Goal of the exercise —
In the Black Belt gift list, how many extra heads and extra hands come with the Bruce Lee action figure?

Text passage —
◇ ◇ ◇

The staff of Black Belt gets to see and sometimes use the coolest products in the martial arts world. (No, we’re not hiring right now.)
Because it’s the season of giving, we decided to look back at the items we’ve come across during the past year or two and post the most interesting ones — with clickable links — for your convenience. These are a few of our favorite things.
For the Frugal Buyer!
Since their rerelease as Bruce Lee’s Fighting Method: The Complete Edition, the four volumes from the founder of jeet kune do have taken on a new life for a new generation of martial artists. The hardcover book features digitally remastered photos of Lee, a chapter by Ted Wong and an introduction by Shannon Lee. It’s the perfect complement to the Tao of Jeet Kune Do. $24
The “mission” of Nigel the Ninja is to gather information about the martial arts by studying other young-artists-in-training. A great source of fun and inspiration for any home or gym, Nigel stands 12 inches tall and has a felt body and a resin head. It comes with a sling bag and back-story notecard. Coloring book sold separately. $30
Bandai and Tamashii Nations have released a Bruce Lee action figure that comes equipped with a staff, a nunchaku, a pair of kali sticks and detachable body parts: three extra heads and nine extra hands. It stands 5 inches tall and is fully posable. $50
What makes this piece of protective gear special? A heavy-gauge, reinforced vinyl shell. Lightweight molded-foam padding. Multiple openings for maximum air circulation. Plus, the open-face design is lightweight and visibility-friendly. The integrated strapping closure makes it fully adjustable. $60
Barry Strugatz made The Professor: Tai Chi’s Journey West to tell the world about Cheng Man-Ching. In the 1960s, the master moved from his native Taiwan to New York, where he began teaching his art — often controversially — to Americans. This moving documentary, available on DVD or as a download, is guaranteed to make you want to take up tai chi chuan, and it might even have you tearing up by the end. $25
This compression garment uses a wicking fabric to draw moisture away from your body, thus helping keep you cool and comfy. The muscle-hugging stretch fabric is reinforced with flat-lock seams. The meshed pocket allows air to circulate and keeps the vented groin-protecting cup in place during the most strenuous workouts. $40
These two greats of the martial arts world have joined forces to launch Dragon Traditionz. The company markets a product line composed of active wear for martial artists and anyone else who appreciates shirts and hoodies with great graphics, great materials and great construction. $24-$39 each
For the Working-Class Shopper!

◇ ◇ ◇

Information shown —
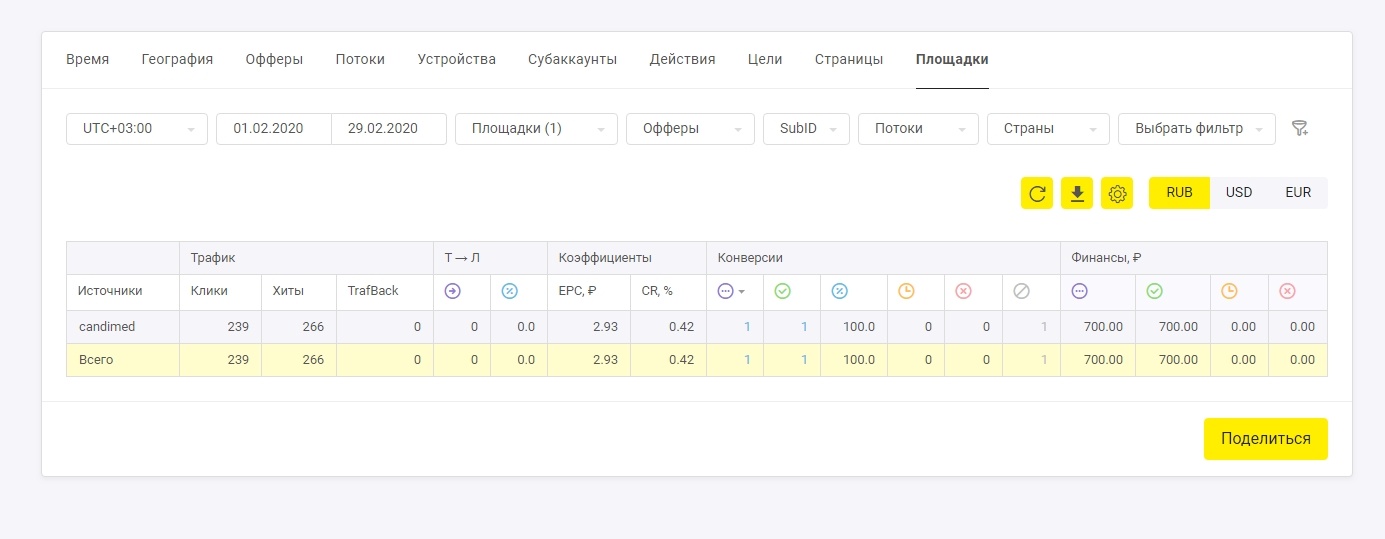Click the purple arrow icon under Т → Л
Screen dimensions: 1385x539
[x=452, y=291]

◇ ◇ ◇

Task result —
Three extra heads and nine extra hands.